▶ **EXERCISE**: Take the line that contains "Task: Click the Sales Tax label" and every line below it to the end of the entries, and give them again exactly, leaving out any pictures.

(Data excerpts)
[Start of section]

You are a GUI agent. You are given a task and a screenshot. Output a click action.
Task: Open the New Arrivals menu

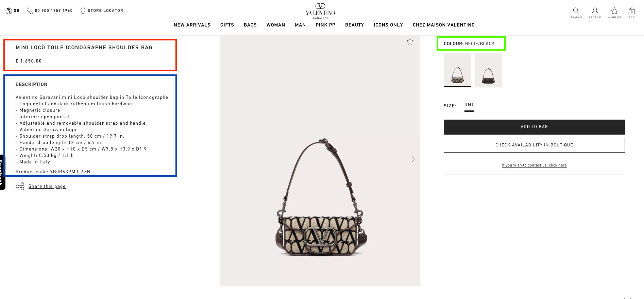[x=192, y=25]
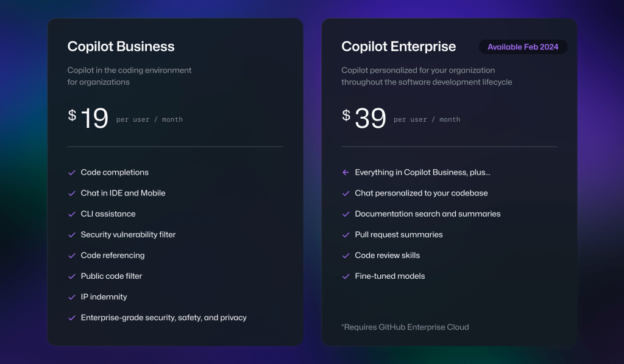Viewport: 624px width, 364px height.
Task: Click the checkmark next to IP indemnity
Action: pyautogui.click(x=71, y=296)
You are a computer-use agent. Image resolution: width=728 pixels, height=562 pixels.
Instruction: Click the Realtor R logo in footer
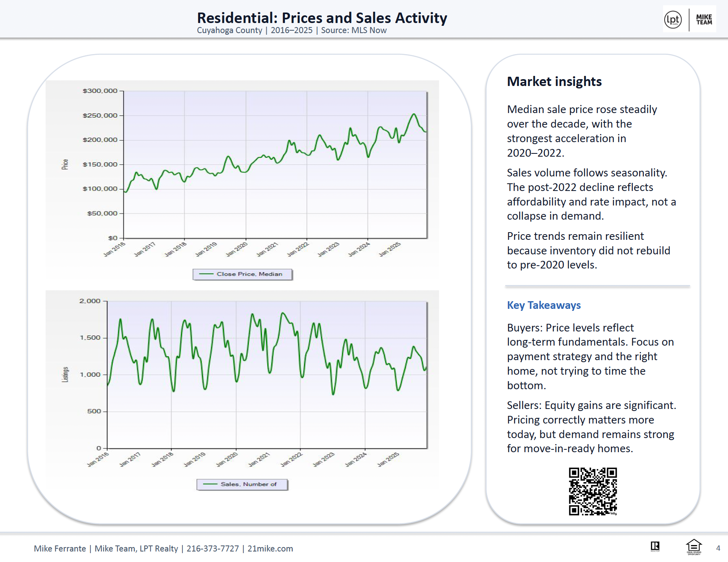[x=655, y=547]
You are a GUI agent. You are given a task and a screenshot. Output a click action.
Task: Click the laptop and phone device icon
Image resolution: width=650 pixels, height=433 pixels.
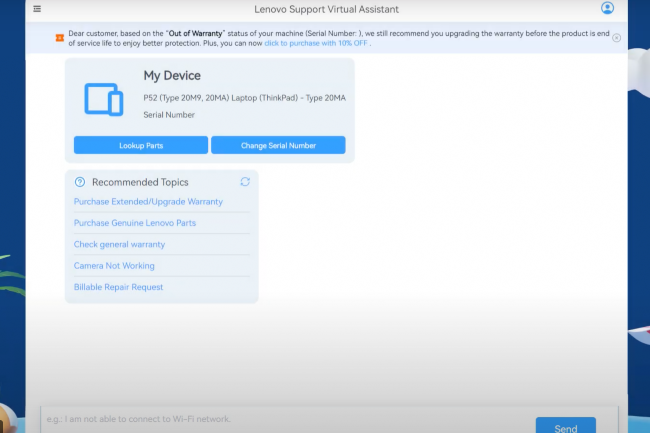(x=103, y=98)
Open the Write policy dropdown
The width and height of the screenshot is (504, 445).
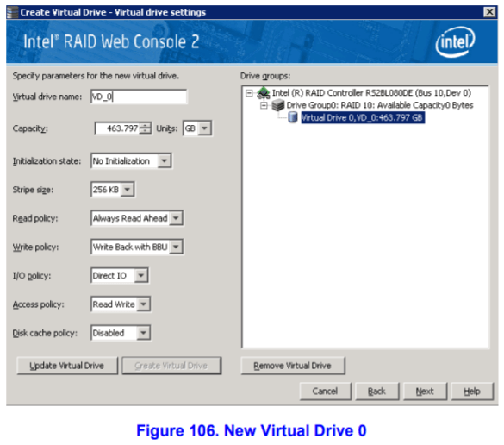pyautogui.click(x=176, y=247)
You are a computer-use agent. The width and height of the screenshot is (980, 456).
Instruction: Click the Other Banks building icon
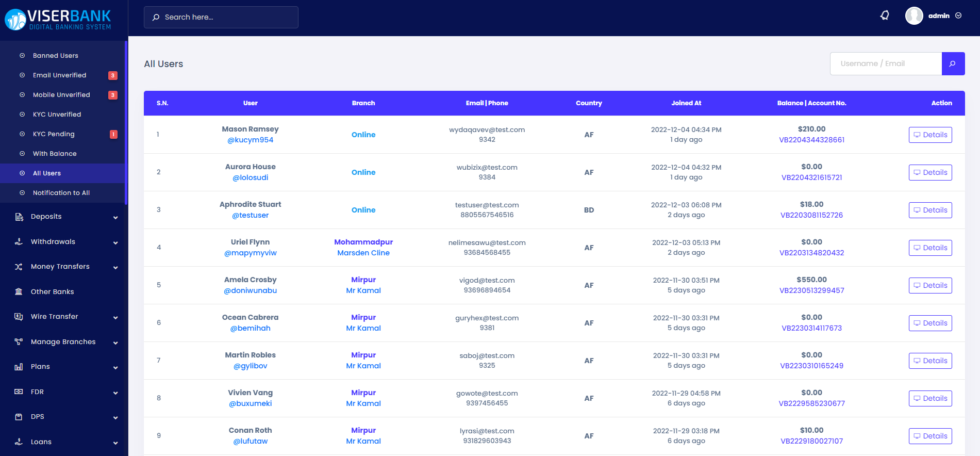pos(19,291)
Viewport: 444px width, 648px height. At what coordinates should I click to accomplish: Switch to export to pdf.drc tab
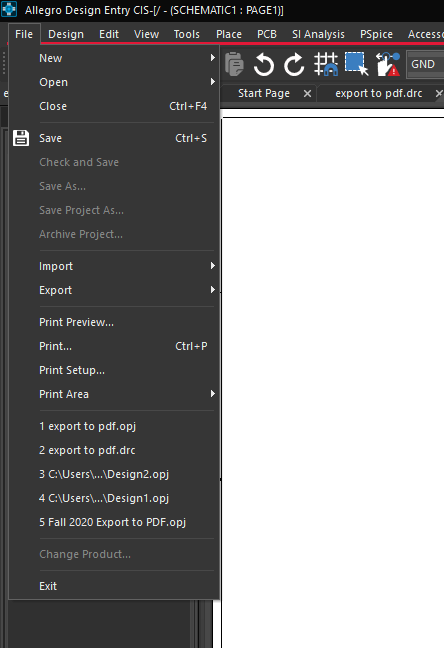(379, 93)
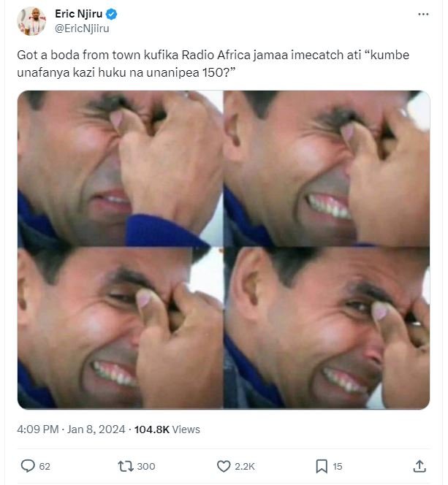This screenshot has height=485, width=448.
Task: Show the 62 replies count
Action: click(x=45, y=466)
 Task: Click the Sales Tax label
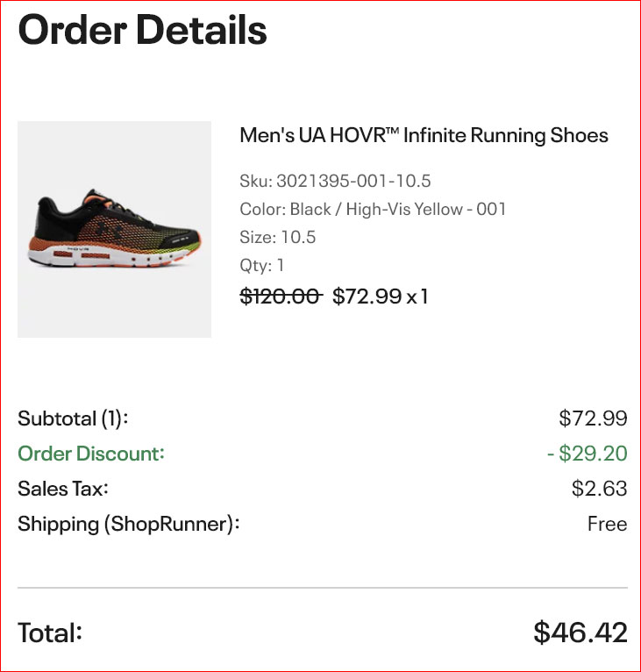click(x=63, y=489)
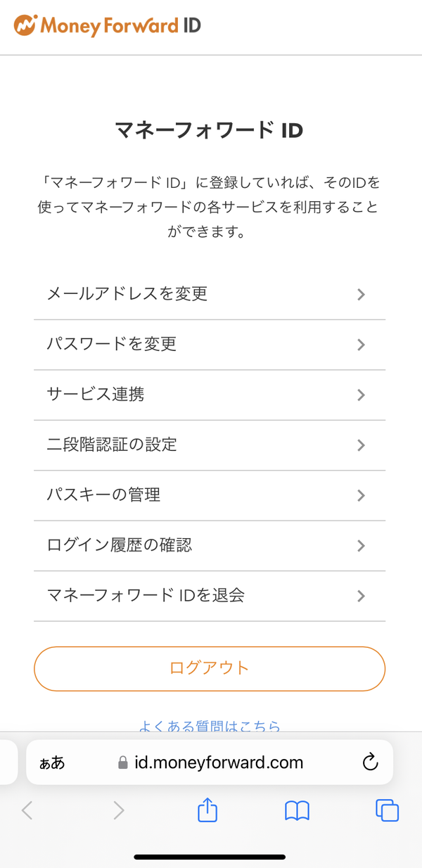Open 二段階認証の設定 menu item
This screenshot has height=868, width=422.
210,445
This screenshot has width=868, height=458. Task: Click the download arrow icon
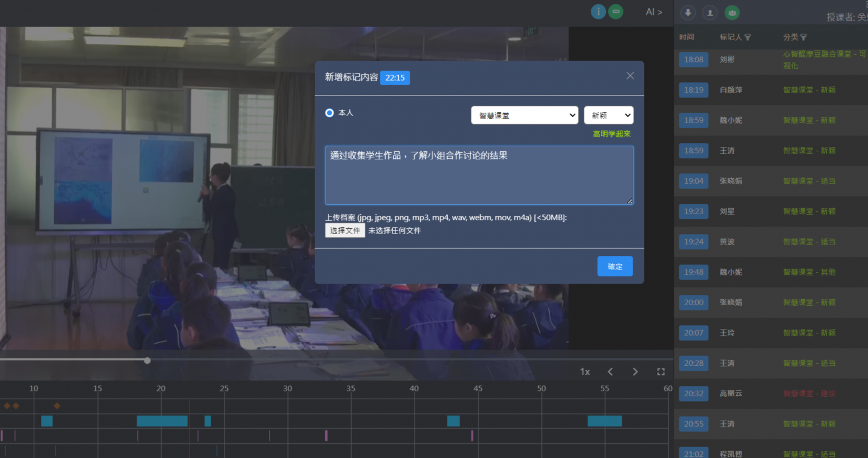[x=688, y=12]
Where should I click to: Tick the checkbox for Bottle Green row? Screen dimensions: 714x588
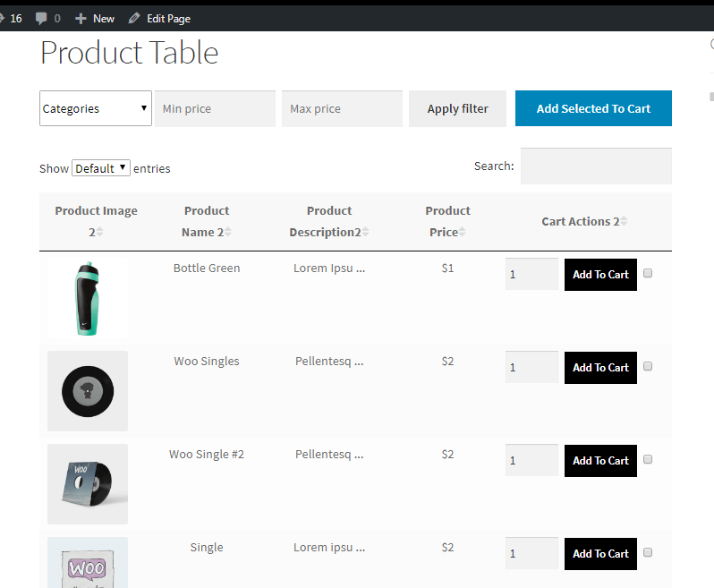648,273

[End of section]

▶ **RESULT BELOW**:
 Task: Click the Sales Tax label
click(x=63, y=489)
Open 二段階認証の設定 menu item
This screenshot has height=868, width=422.
210,445
This screenshot has width=868, height=458. Task: Click the download arrow icon
[x=688, y=12]
Where should I click to: Tick the checkbox for Bottle Green row? Screen dimensions: 714x588
648,273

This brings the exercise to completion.